Last year, a company was hit with ransomware. Nothing unusual there.
But what makes this fascinating, and helps us to understand just how sophisticated these companies are, is the fantastic level of customer support the hackers provided.
The victim was directed to an online chat site, just like you would see if you reached out to Apple, Amazon, or a thousand other companies.
It couldn’t have begun more cordially:
The greeting came in a neat text bubble--a slicker look than you’d find on most corporate websites. The “Support” agent had an avatar: no skulls, no Guy Fawkes mask, no black hoodie, just a friendly J.J. Abrams-looking cartoon with glasses and a neat getup.
It was the kind of customer service experience corporate America strives for. Which only made the situation all the more surreal.
“Hello?” the victim replied, unsure.
The victim in this case was CWT Global, a travel management company. The kind of company that combines billion-dollar revenues with suspiciously little publicly available information online. A perfect target for ransomware, you’d have to say. The kind of target that justifies the ransom Mr. Support was about to ask for.
10 million dollars.
As a helpful reminder, the website featured a countdown clock. It was already running.
At 00:00:00, the ransom demand would expire. All 30,000 CWT computers would be locked up forever, and all of the company’s most sensitive data would be released onto the darknet, to be food for the sharks.
But Support wanted CWT to know that there was no reason to panic; everything was going to be fine, we’re all friends here.
How in the hell are you supposed to handle a situation like this?
When we ask, many business owners and executives say: “Simple. We’ll call IT.”

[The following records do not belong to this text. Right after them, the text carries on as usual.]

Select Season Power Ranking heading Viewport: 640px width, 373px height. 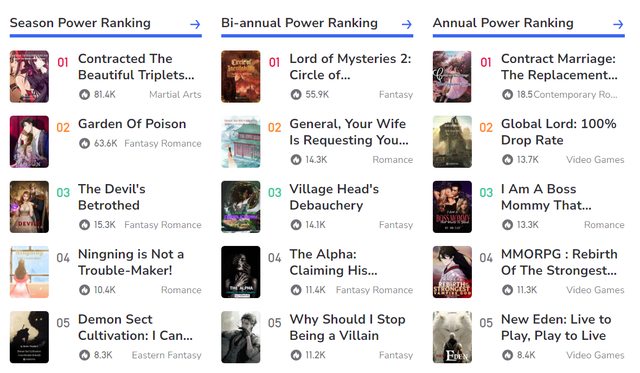pyautogui.click(x=80, y=23)
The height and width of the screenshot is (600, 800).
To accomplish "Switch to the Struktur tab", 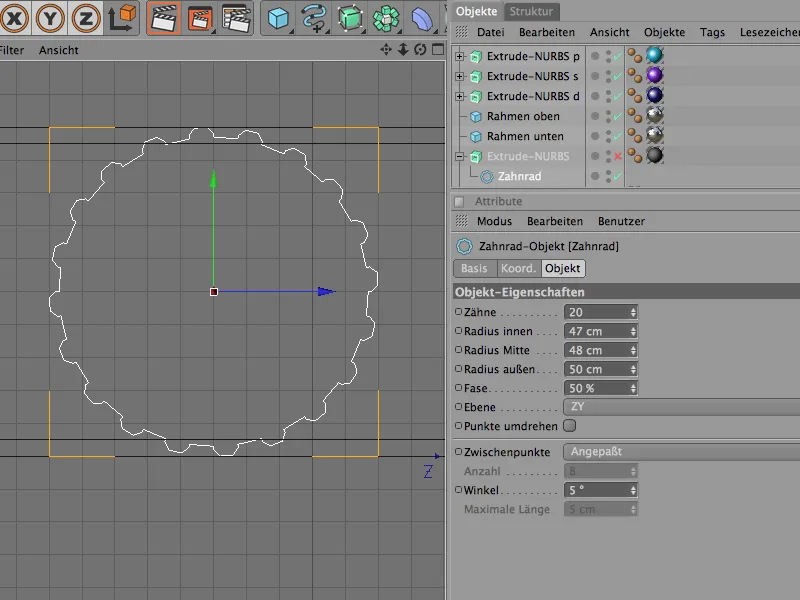I will click(531, 12).
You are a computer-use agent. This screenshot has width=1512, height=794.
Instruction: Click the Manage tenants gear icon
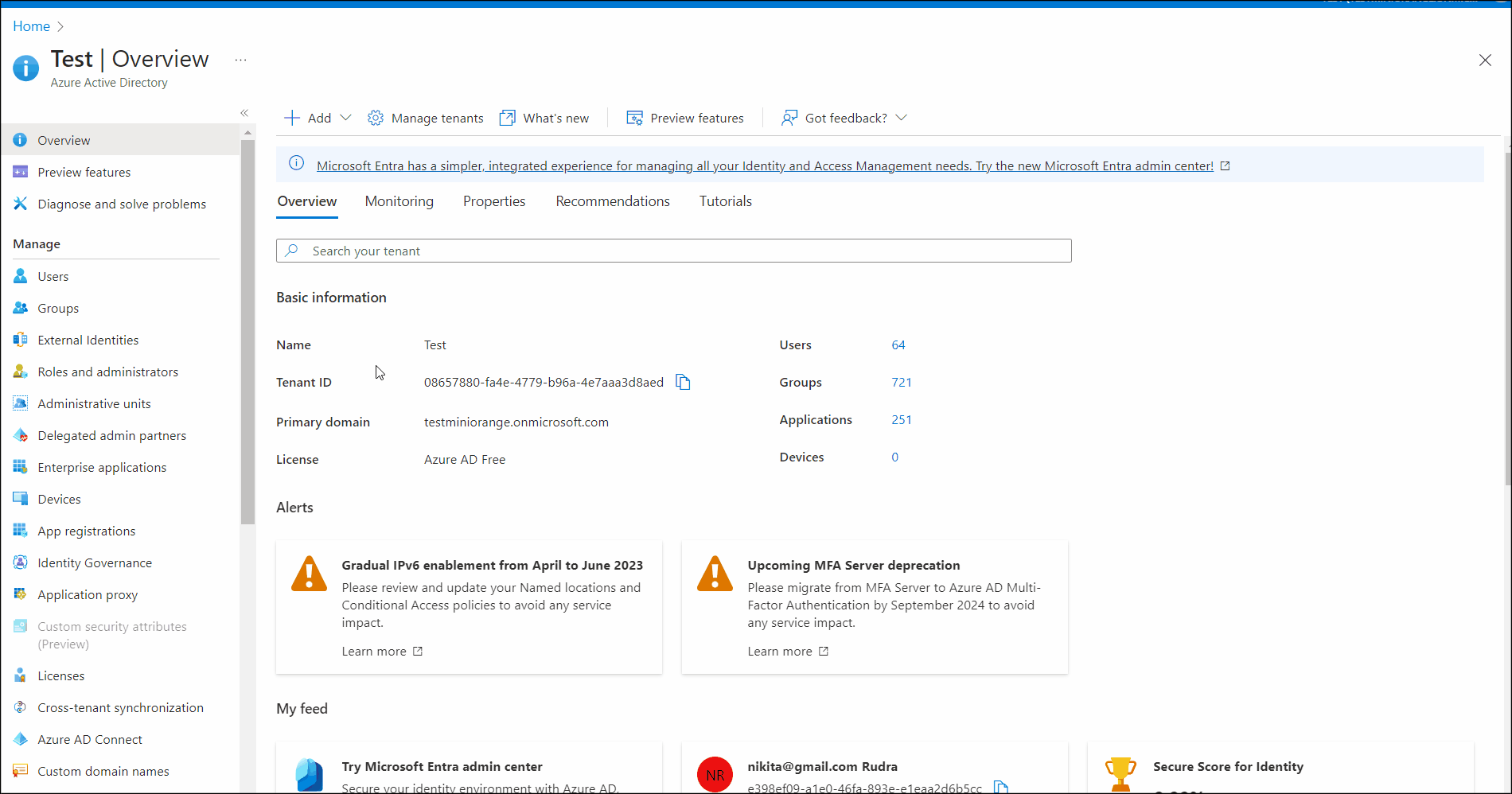click(376, 119)
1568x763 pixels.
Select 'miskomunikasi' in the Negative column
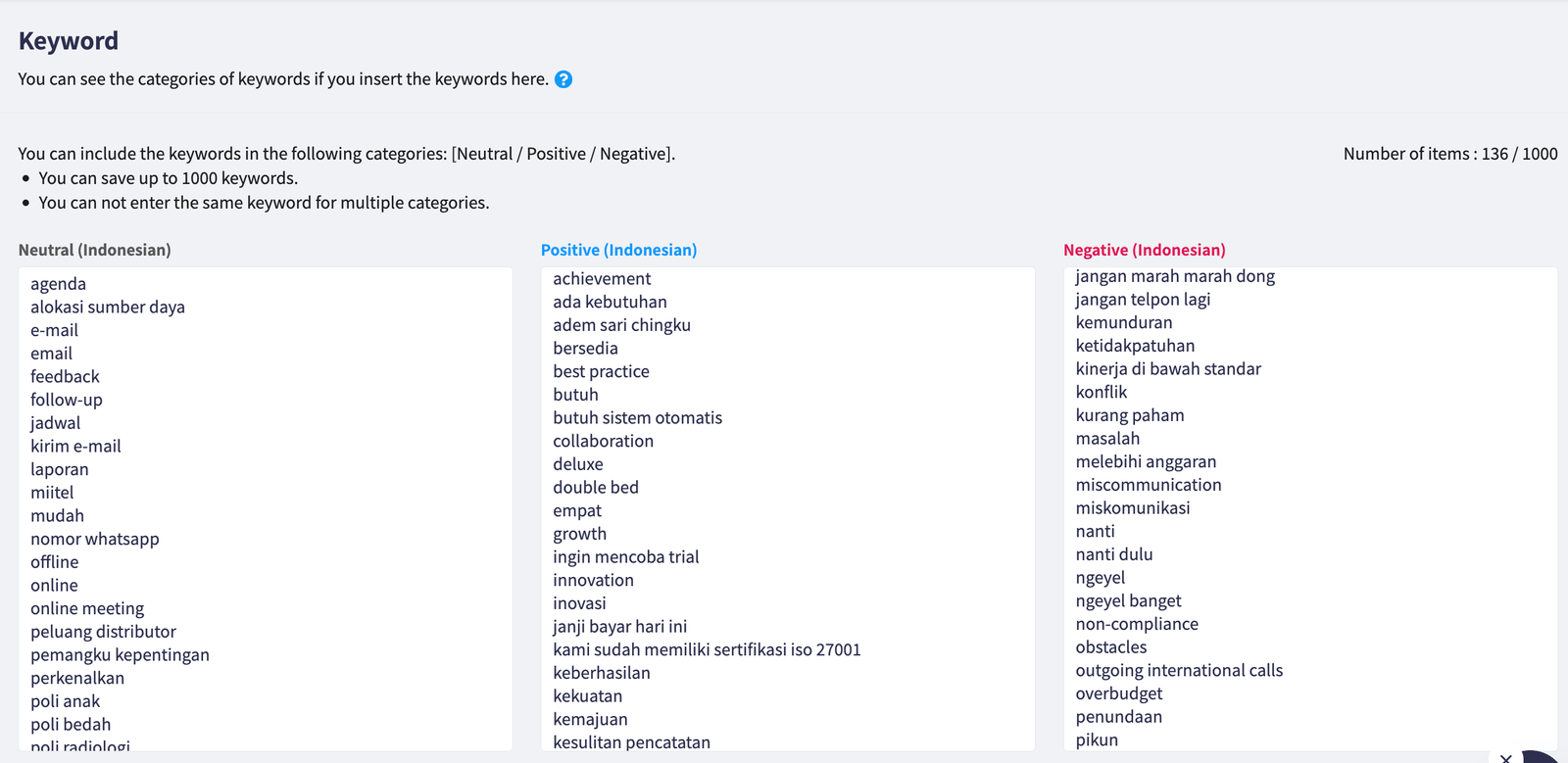pyautogui.click(x=1133, y=507)
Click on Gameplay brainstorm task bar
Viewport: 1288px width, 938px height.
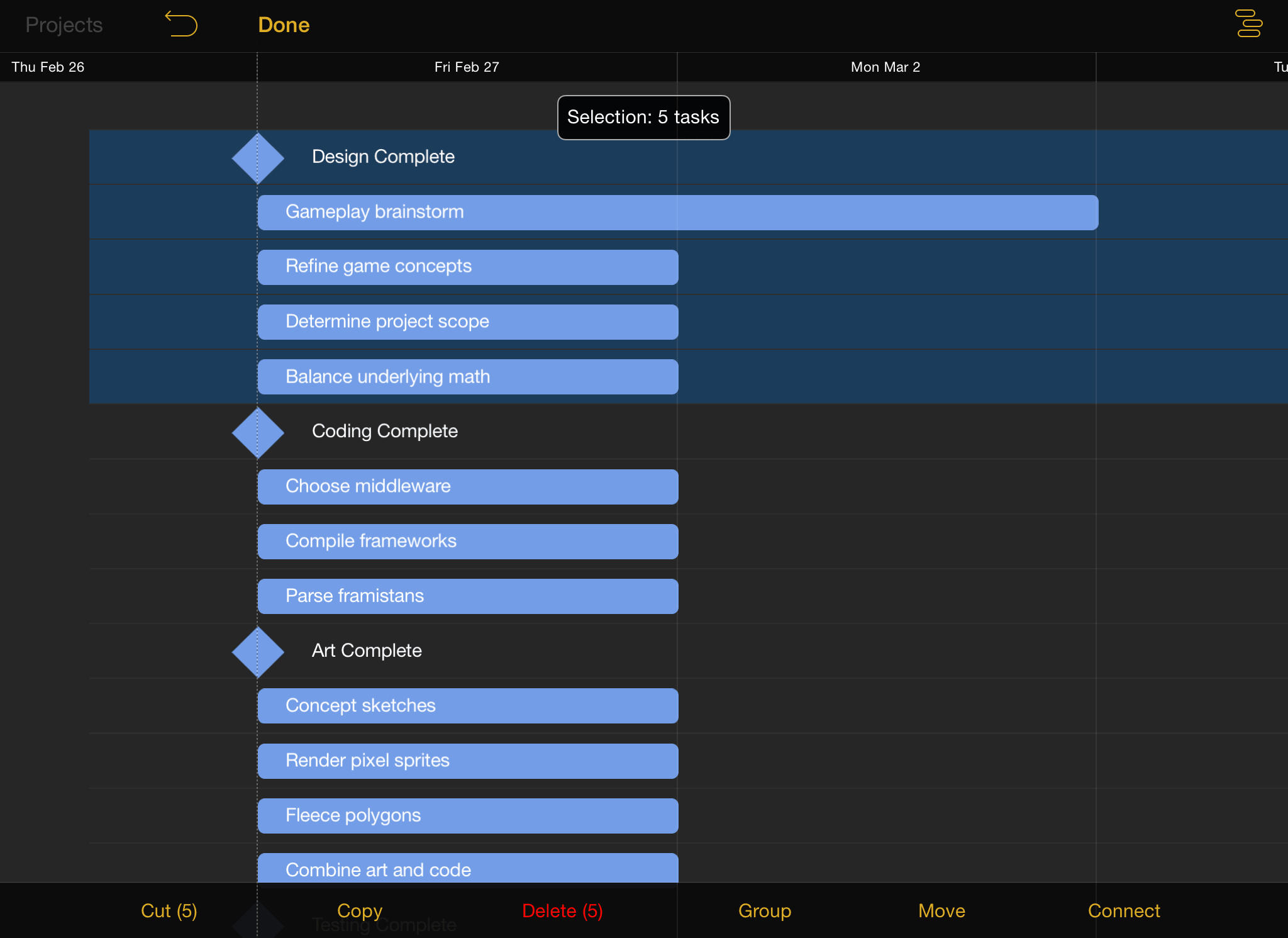(680, 211)
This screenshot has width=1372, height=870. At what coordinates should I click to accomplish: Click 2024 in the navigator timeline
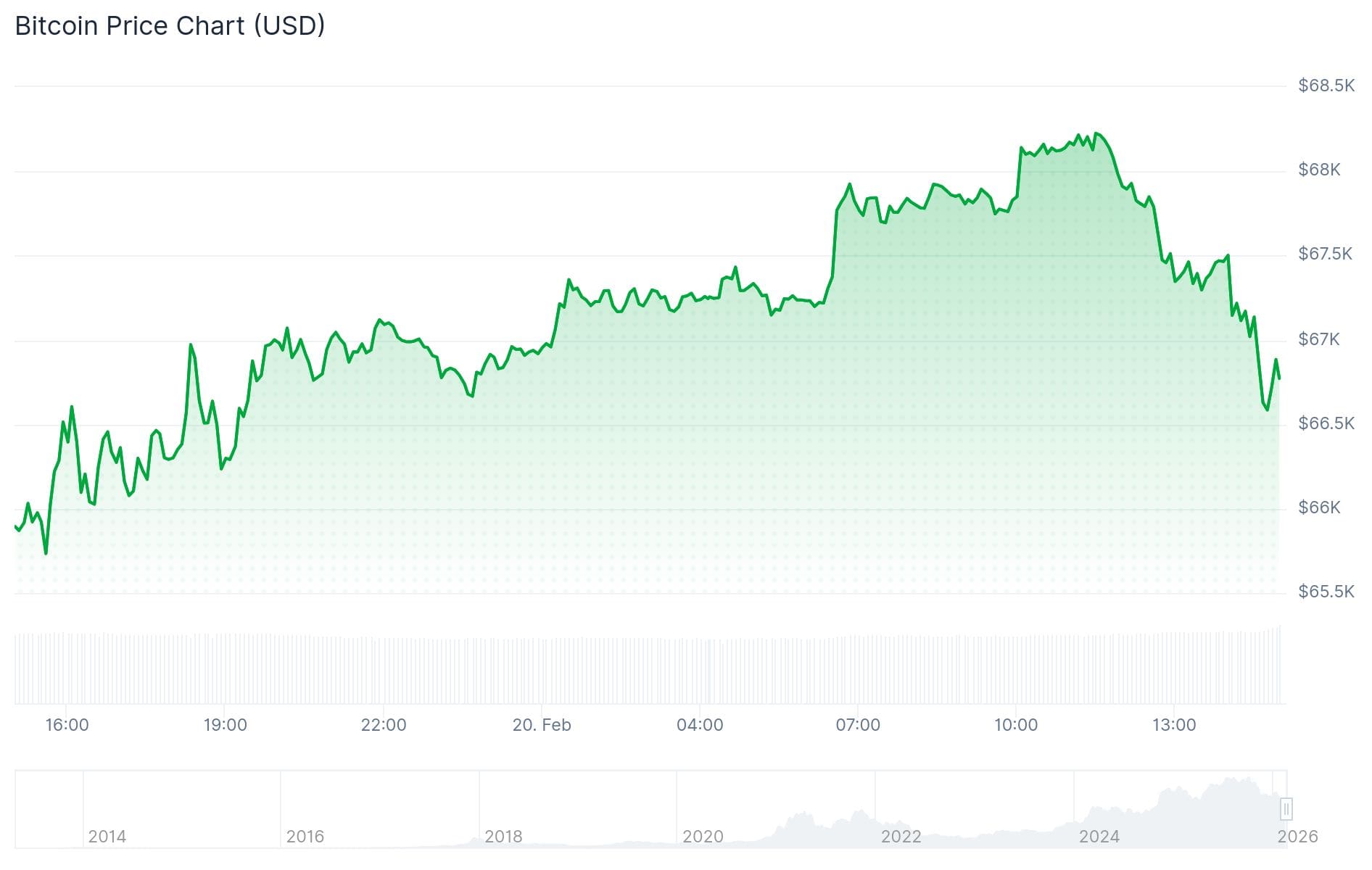click(1099, 837)
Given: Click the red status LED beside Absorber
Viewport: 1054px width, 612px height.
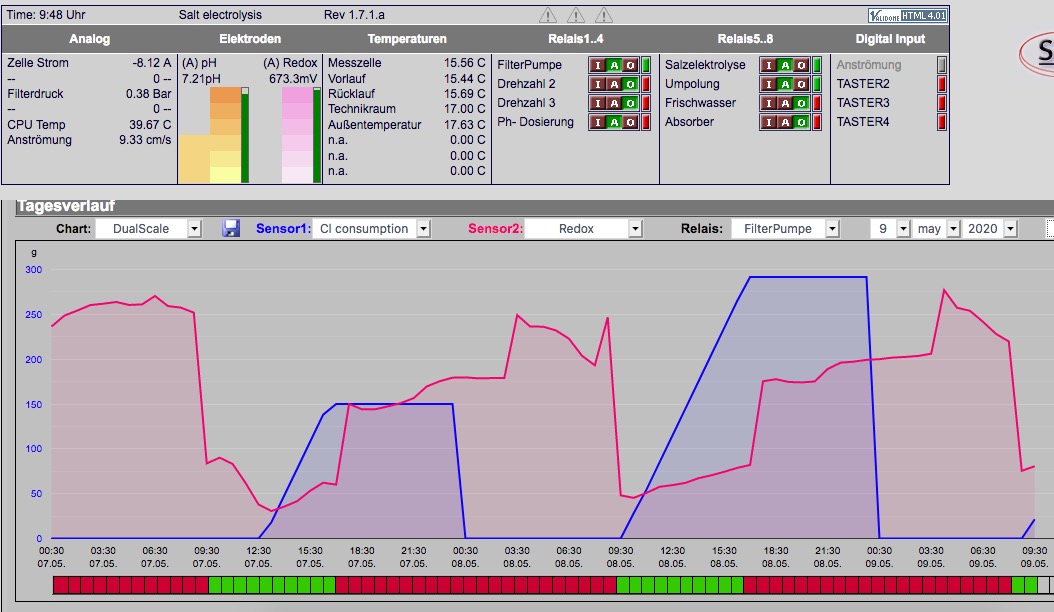Looking at the screenshot, I should 817,122.
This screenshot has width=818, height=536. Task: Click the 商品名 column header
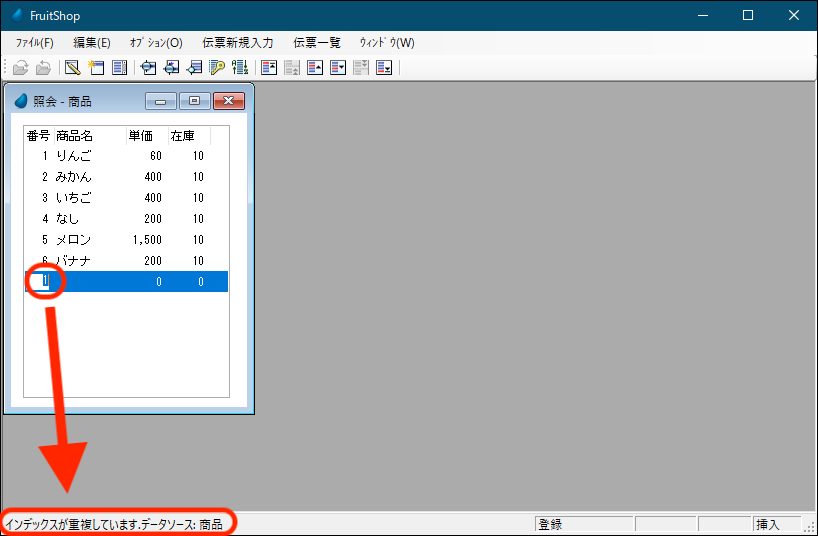(x=75, y=136)
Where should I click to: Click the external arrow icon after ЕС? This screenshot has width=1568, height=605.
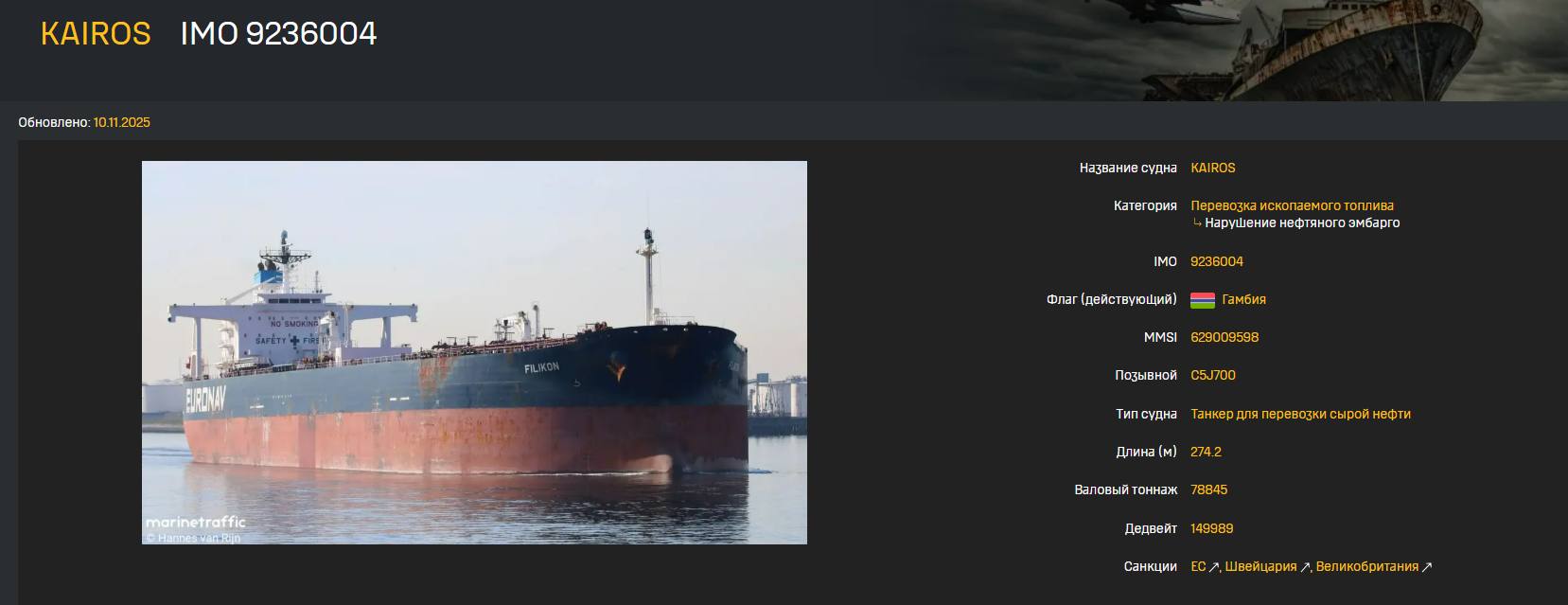(1214, 567)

But if this is the first call you’re having with your IT, it’s already too late.
The sad fact is that all ransomware is preventable. The companies who have their act together don’t have to pay the ransom.
But guess what … if you waited until you’re hit to have that conversation, your hands are tied.
The only card you’ve got left is to negotiate down from lots and lots of money to just...lots of money.
The point here isn’t to learn how to negotiate with terrorists. It’s that these conversations should never have to occur in the first place.
None of these hackers are unique. They’re not new. They’re not nation states; they’re usually young guys from Eastern Europe and Russia. They’re not pulling off Mission Impossible stunts and exploiting secret, hidden holes in corporate networks, no--they’ve got mediocre malware, and the same strategies we’ve been seeing for years now, easily preventable with even moderately competent IT security.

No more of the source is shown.